■ **Given task**
Can you update the records below so that "Viewport" becomes "Window" throughout, with everything else left unchanged?

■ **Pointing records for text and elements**
- - -

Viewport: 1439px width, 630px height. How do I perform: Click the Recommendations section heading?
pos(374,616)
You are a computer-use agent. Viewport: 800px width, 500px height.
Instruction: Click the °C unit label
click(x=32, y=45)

- - -

■ **The completed task**
Window: 1439px width, 630px height. How do I perform: Click the Recommendations section heading?
pos(374,616)
You are a computer-use agent. Window: 800px width, 500px height.
Instruction: Click the °C unit label
click(x=32, y=45)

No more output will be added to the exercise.